What the exercise asks – Print the lines of data from the line with "Open the dashboard" up to and including the line with "Action: [58, 13]", with each line reproduced verbatim.

Records supplied –
━━━━━━━━━━━━━━━━━━━━

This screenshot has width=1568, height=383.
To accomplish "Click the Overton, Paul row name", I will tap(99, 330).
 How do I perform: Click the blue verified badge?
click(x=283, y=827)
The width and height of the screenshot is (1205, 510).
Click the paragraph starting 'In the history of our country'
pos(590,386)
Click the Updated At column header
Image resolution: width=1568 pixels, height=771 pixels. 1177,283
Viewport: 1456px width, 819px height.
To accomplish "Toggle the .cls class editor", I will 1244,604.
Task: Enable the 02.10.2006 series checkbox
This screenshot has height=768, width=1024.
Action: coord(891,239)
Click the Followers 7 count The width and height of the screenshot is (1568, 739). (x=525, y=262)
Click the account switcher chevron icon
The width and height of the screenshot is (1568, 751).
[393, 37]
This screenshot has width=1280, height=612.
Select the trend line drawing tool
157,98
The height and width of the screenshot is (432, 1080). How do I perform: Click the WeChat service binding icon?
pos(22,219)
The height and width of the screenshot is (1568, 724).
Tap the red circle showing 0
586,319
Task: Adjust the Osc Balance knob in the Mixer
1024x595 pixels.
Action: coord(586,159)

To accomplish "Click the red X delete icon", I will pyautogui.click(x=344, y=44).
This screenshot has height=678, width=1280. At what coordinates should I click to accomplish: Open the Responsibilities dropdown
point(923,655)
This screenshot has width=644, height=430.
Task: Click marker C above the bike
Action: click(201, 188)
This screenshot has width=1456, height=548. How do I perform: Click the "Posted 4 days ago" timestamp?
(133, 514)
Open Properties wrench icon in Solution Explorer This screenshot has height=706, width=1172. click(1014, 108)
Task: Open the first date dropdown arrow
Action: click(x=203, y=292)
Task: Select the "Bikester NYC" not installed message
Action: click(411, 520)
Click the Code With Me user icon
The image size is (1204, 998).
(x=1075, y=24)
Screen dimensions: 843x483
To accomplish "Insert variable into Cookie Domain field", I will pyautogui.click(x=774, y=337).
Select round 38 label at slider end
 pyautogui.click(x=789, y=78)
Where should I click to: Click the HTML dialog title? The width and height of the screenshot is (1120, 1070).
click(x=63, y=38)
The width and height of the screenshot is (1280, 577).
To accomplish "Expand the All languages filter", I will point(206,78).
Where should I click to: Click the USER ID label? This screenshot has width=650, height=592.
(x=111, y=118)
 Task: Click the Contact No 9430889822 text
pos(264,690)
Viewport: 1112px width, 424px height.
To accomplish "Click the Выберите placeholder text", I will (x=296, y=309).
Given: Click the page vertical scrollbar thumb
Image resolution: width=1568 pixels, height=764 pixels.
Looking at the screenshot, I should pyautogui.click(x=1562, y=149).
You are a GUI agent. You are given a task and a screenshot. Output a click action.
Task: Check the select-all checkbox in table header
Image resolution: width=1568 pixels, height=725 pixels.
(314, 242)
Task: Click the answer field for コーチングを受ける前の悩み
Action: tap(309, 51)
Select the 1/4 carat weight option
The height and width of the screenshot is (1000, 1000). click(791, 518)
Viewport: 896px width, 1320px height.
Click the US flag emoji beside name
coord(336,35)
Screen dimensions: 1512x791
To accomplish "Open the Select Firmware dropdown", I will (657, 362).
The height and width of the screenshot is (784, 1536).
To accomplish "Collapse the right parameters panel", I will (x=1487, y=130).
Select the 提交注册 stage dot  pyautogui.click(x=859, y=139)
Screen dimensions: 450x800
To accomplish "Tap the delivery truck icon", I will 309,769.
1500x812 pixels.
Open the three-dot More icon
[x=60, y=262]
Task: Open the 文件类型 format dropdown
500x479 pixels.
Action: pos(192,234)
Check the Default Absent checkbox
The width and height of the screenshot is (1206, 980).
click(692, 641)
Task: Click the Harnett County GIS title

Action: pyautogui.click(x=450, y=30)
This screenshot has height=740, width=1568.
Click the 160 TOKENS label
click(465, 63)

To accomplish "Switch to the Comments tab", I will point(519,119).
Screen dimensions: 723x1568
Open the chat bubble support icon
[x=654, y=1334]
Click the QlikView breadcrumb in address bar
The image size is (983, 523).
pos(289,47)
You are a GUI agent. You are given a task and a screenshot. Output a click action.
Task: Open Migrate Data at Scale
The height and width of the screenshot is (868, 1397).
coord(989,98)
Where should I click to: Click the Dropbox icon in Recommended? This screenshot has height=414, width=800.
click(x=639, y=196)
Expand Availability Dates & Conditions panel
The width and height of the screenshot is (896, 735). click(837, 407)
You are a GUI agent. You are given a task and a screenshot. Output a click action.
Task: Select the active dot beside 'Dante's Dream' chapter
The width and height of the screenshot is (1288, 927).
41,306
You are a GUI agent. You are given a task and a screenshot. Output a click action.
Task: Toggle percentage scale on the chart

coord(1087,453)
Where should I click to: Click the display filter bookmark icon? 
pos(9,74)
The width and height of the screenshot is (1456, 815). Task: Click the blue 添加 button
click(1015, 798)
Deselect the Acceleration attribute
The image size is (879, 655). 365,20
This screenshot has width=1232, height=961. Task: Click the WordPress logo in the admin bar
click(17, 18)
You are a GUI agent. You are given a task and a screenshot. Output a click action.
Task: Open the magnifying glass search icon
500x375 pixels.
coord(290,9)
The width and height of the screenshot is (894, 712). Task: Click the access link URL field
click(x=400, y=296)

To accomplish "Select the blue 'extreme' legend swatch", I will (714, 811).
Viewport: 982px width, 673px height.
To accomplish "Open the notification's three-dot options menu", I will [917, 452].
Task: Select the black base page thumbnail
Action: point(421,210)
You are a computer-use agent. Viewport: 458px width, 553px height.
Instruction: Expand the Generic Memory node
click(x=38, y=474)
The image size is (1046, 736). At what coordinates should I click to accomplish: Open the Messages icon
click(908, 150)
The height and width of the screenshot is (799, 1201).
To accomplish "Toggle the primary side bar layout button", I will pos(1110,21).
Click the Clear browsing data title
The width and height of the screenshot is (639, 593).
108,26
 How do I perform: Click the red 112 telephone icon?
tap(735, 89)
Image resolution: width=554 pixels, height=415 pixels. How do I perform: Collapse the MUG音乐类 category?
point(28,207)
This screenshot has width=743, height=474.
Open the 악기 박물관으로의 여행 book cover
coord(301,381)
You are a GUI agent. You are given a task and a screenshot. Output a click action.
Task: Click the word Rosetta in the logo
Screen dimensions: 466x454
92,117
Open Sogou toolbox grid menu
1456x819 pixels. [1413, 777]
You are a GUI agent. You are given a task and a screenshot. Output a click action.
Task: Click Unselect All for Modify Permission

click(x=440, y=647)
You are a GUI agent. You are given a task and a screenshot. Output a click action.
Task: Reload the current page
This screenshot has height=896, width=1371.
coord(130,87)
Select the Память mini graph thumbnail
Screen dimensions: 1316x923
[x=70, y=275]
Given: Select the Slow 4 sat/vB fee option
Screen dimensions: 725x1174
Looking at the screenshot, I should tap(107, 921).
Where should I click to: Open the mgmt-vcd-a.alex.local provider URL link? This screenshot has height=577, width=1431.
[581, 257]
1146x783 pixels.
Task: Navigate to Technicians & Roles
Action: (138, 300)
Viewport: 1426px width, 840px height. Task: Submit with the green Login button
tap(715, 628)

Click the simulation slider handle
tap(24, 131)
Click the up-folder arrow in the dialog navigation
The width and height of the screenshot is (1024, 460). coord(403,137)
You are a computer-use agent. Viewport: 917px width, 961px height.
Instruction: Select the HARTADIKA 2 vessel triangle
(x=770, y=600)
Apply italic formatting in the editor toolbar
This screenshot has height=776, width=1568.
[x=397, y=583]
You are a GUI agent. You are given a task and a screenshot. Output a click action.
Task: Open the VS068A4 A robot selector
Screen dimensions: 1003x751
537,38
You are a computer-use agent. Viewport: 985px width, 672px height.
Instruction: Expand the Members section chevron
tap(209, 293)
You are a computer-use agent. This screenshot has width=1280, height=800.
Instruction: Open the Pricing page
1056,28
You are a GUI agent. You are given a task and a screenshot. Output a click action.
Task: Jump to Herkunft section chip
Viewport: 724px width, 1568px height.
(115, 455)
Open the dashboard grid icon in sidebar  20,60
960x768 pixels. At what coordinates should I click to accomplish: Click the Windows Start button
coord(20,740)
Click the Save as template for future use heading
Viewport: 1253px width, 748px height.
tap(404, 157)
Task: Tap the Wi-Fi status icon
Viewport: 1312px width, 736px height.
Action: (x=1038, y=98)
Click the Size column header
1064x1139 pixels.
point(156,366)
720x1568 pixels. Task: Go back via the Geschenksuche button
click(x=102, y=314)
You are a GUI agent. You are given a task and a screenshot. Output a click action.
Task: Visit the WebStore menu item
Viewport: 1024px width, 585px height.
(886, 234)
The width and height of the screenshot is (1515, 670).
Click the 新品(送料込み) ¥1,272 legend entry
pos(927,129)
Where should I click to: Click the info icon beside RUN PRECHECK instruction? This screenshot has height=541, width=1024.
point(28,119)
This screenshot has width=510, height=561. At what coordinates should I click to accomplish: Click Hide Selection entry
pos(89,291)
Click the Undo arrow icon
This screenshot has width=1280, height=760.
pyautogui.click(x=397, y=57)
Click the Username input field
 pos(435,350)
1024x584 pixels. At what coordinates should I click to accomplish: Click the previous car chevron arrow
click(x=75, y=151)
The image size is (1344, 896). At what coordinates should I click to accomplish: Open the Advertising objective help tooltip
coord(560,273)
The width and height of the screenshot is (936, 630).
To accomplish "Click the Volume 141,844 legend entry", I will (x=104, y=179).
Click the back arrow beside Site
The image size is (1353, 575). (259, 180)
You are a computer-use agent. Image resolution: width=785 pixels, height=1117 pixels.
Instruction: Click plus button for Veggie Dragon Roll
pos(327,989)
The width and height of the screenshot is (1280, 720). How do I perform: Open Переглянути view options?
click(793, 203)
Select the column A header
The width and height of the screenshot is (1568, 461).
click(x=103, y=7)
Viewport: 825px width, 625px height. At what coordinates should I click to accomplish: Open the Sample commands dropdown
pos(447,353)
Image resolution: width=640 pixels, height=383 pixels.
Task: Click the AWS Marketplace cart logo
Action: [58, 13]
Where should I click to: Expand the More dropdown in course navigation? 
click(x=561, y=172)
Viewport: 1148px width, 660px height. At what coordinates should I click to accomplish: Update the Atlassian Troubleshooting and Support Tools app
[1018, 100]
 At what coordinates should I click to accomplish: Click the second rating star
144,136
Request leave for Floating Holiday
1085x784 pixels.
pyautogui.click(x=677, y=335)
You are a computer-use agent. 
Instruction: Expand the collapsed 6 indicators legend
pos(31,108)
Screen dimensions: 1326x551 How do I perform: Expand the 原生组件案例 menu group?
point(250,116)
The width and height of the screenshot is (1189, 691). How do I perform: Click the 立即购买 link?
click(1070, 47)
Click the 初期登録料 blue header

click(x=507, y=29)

━━━━━━━━━━━━━━━━━━━━

Expected answer –
Open the dashboard grid icon in sidebar  20,60
960x768 pixels. At what coordinates should I click to accomplish: Click the Windows Start button
coord(20,740)
Click the Save as template for future use heading
Viewport: 1253px width, 748px height.
tap(404, 157)
Task: Tap the Wi-Fi status icon
Viewport: 1312px width, 736px height.
Action: (x=1038, y=98)
Click the Size column header
1064x1139 pixels.
point(156,366)
720x1568 pixels. Task: Go back via the Geschenksuche button
click(x=102, y=314)
You are a GUI agent. You are given a task and a screenshot. Output a click action.
Task: Visit the WebStore menu item
Viewport: 1024px width, 585px height.
(886, 234)
The width and height of the screenshot is (1515, 670).
Click the 新品(送料込み) ¥1,272 legend entry
pos(927,129)
Where should I click to: Click the info icon beside RUN PRECHECK instruction? This screenshot has height=541, width=1024.
point(28,119)
This screenshot has width=510, height=561. At what coordinates should I click to accomplish: Click Hide Selection entry
pos(89,291)
Click the Undo arrow icon
This screenshot has width=1280, height=760.
pyautogui.click(x=397, y=57)
Click the Username input field
 pos(435,350)
1024x584 pixels. At what coordinates should I click to accomplish: Click the previous car chevron arrow
click(x=75, y=151)
The image size is (1344, 896). At what coordinates should I click to accomplish: Open the Advertising objective help tooltip
coord(560,273)
The width and height of the screenshot is (936, 630).
To accomplish "Click the Volume 141,844 legend entry", I will (x=104, y=179).
Click the back arrow beside Site
The image size is (1353, 575). (259, 180)
You are a computer-use agent. Image resolution: width=785 pixels, height=1117 pixels.
Instruction: Click plus button for Veggie Dragon Roll
pos(327,989)
The width and height of the screenshot is (1280, 720). How do I perform: Open Переглянути view options?
click(793, 203)
Select the column A header
The width and height of the screenshot is (1568, 461).
click(x=103, y=7)
Viewport: 825px width, 625px height. At what coordinates should I click to accomplish: Open the Sample commands dropdown
pos(447,353)
Image resolution: width=640 pixels, height=383 pixels.
Task: Click the AWS Marketplace cart logo
Action: [58, 13]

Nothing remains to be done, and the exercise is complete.